Der Ausgang dieser Entwicklung ist für mich noch unbedingt unklar. Vielleicht entstehen mit den stets wachsenden Möglichkeiten der Digitaltechnik am Schluss sogar noch individuell maßgeschneiderte Informations- und Unterhaltungsangebote, welche sich zu Beginn noch bei mehr oder weniger anerkannten öffentlichen Kanälen bedienen, die aber je nachdem die Informationen und Unterhaltungen auch vollständig auf die Befindlichkeit des Individuums abstimmen, wie die Digitaltechnik sie aus seinen Social-Media-Posts und Seh-, Hör- und Konsumgewohnheiten errechnet. Dann wird ein kleiner Teil der Bevölkerung tatsächlich die Nachrichten über Tartaria verfolgen.
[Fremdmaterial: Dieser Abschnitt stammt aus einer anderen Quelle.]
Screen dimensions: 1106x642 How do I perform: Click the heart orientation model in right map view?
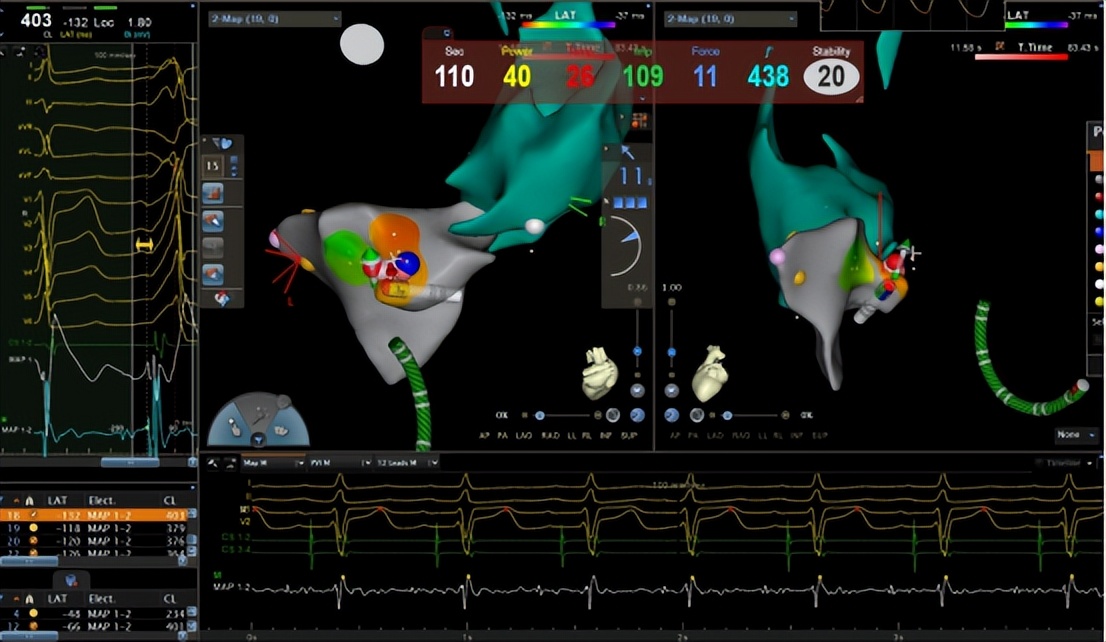711,373

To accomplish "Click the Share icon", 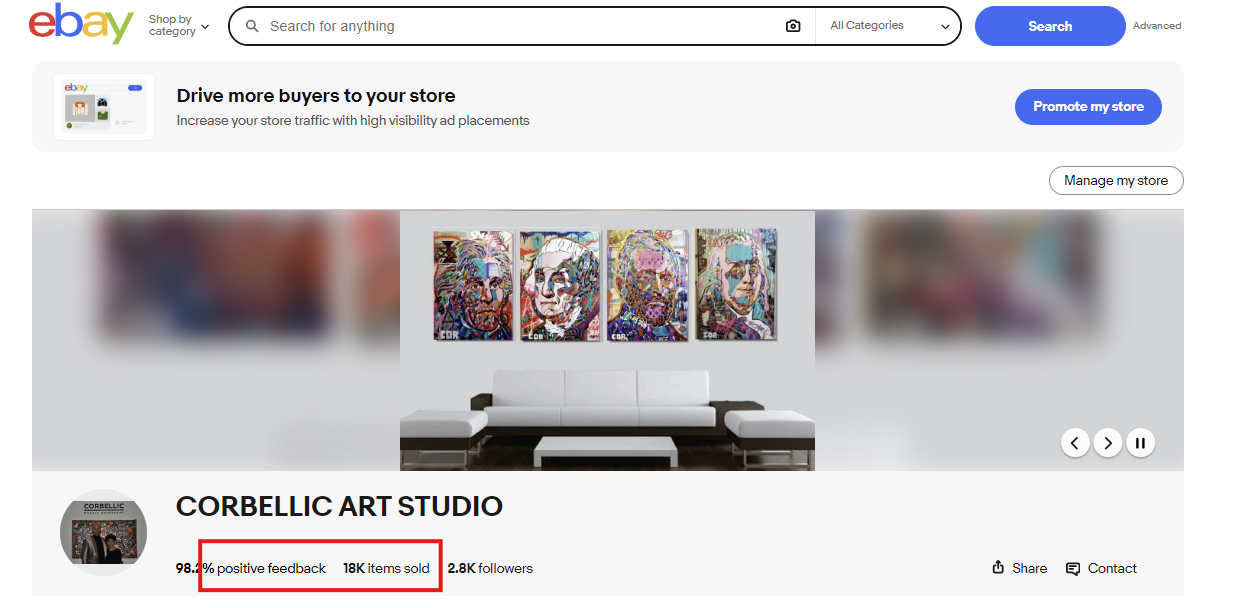I will coord(998,568).
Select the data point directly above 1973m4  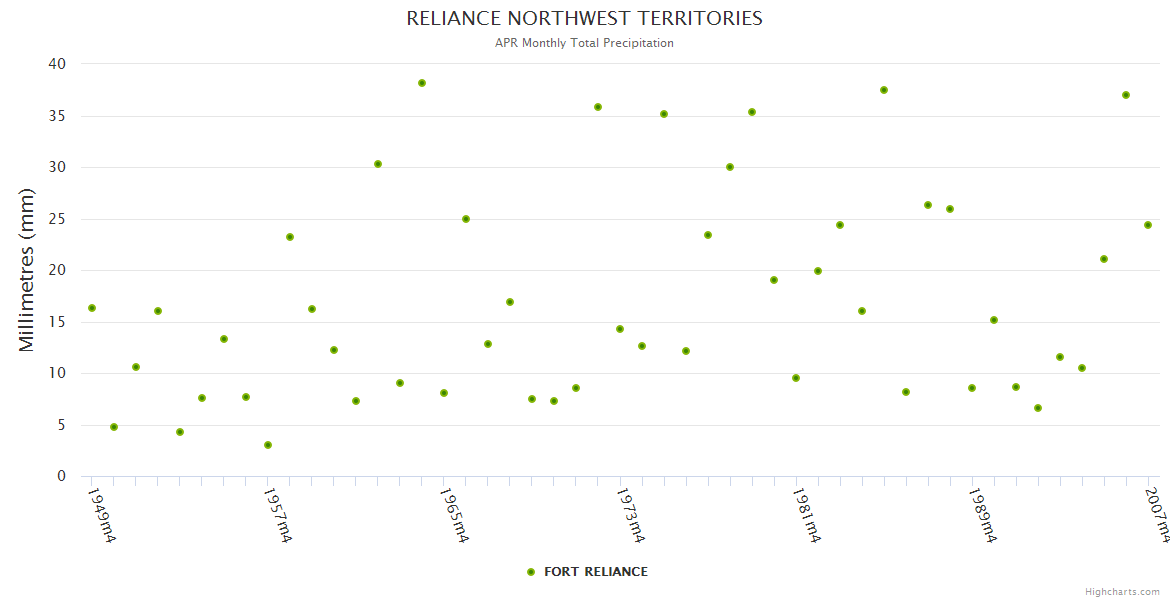point(620,329)
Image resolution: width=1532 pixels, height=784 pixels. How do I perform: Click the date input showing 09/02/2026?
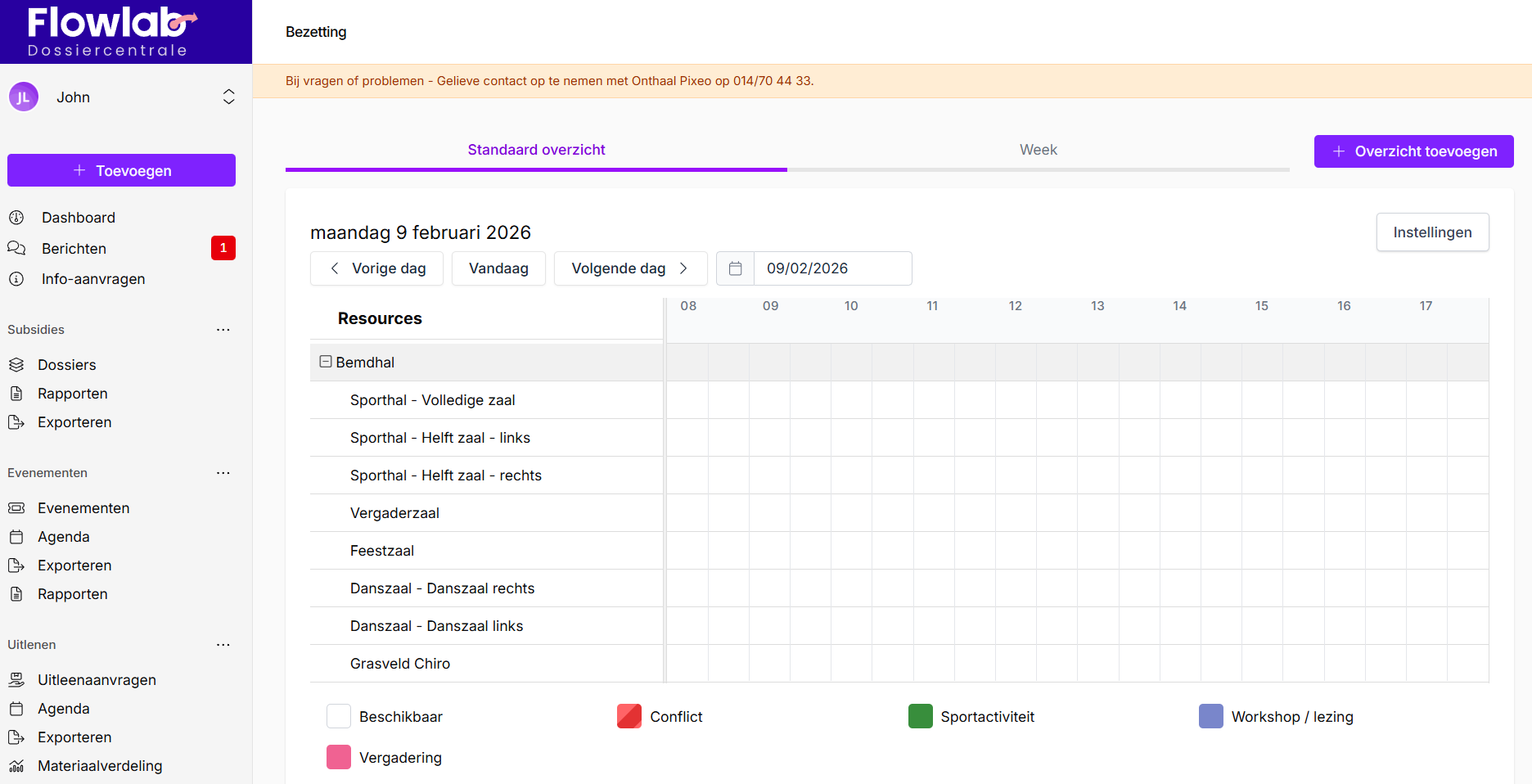[831, 268]
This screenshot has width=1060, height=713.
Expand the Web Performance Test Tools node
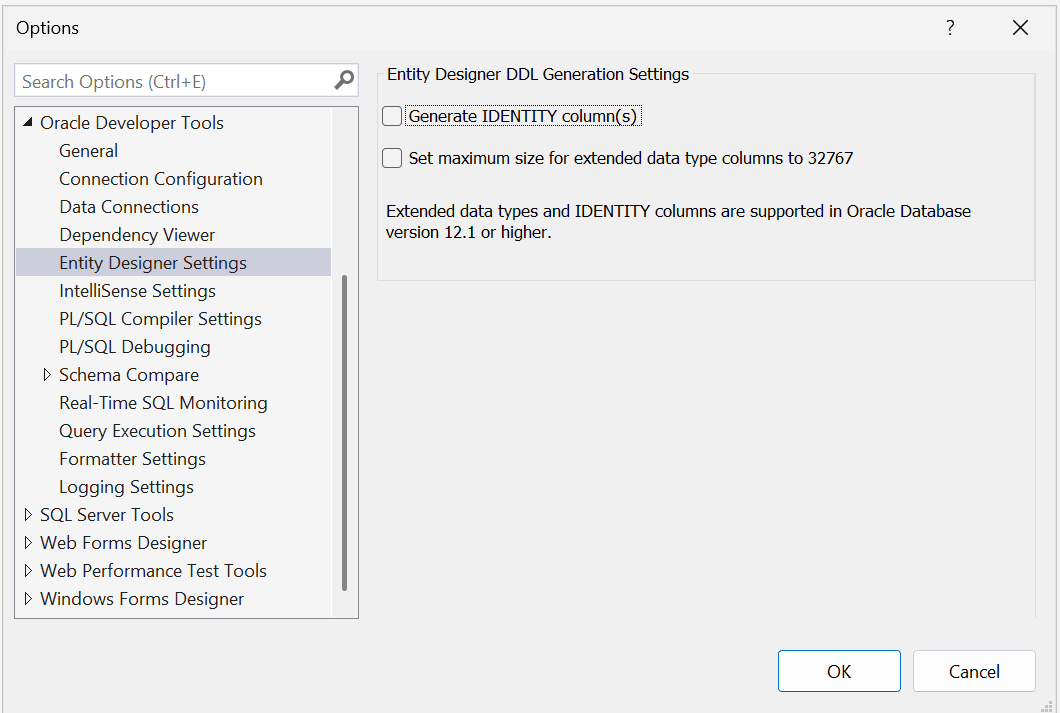click(x=27, y=570)
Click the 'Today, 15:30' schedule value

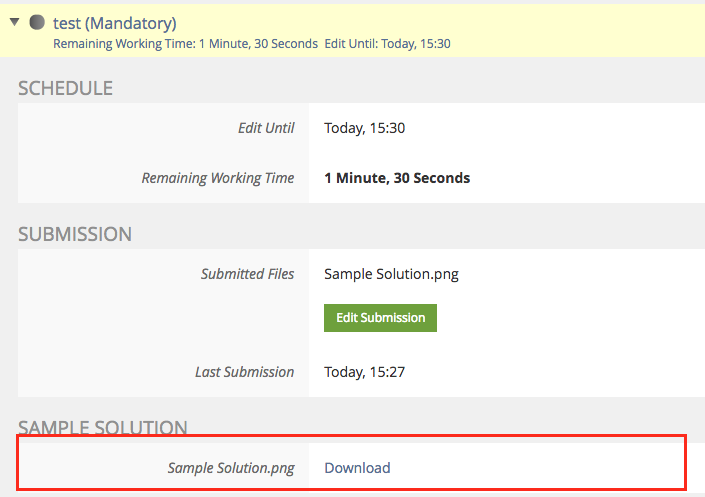pos(364,128)
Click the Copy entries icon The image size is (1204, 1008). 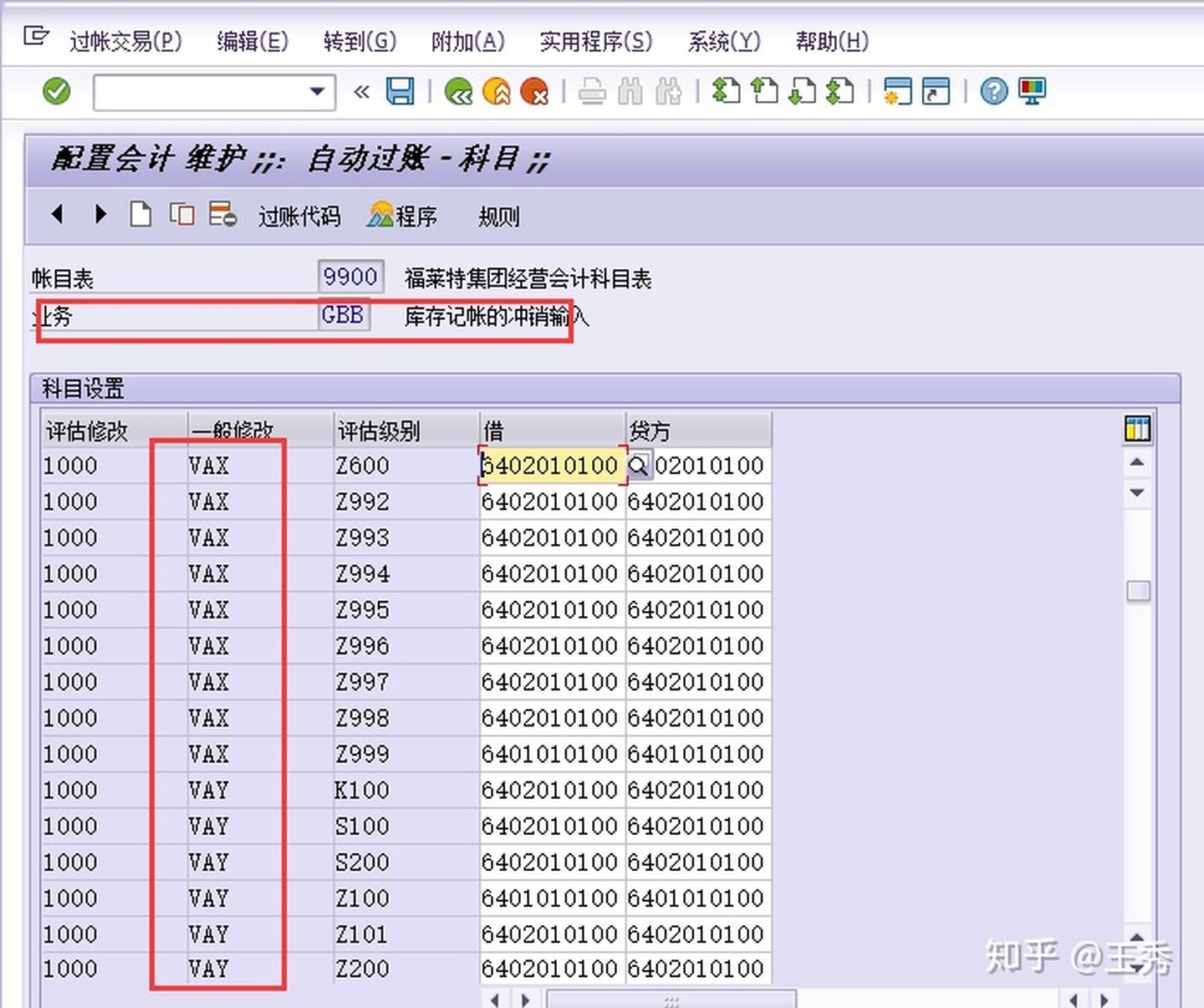pyautogui.click(x=182, y=215)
Die Amazon-Webseite verspricht das umfassende Vergnügen mit folgender Ankündigung: «Es gibt viele Menschen auf der ganzen Welt, die die Weltgeschichte in Frage stellen, und viele Forscher haben gezeigt, dass die Weltgeschichte eine totale Lüge ist. (…) Dieses Buch zeigt einige der Forschungen, die Anatoly Fomenko und andere in Bezug auf die Weltgeschichte durchgeführt haben, und fasst zusammen, was sie herausgefunden haben, um Ihnen die Entscheidung zu erleichtern: – Ist Geschichte eine Lüge?» Zwar dämpft Amazon die Erwartungen mit dem Hinweis, dass das Taschenbuch nicht in Farbe gedruckt sei, um es günstig zu machen. «Farbbuch verfügbar, aber kosten mehr drucken», steht da. Die Wikipedia ergänzt: «Das Tartarenreich bezieht sich auf eine Gruppe pseudohistorischer Verschwörungstheorien, darunter Vorstellungen von einer verborgenen Vergangenheit und Schlammlawinen, die ihren Ursprung im pseudowissenschaftlichen russischen Nationalismus haben.» Und wem Tartaria nicht reicht, der kann sich sein ganz persönliches verschwörungstheoretisches Universum liefern lassen mit der Santscha Pantscha wahlweise als Drachen oder als Ritterin Giorgia.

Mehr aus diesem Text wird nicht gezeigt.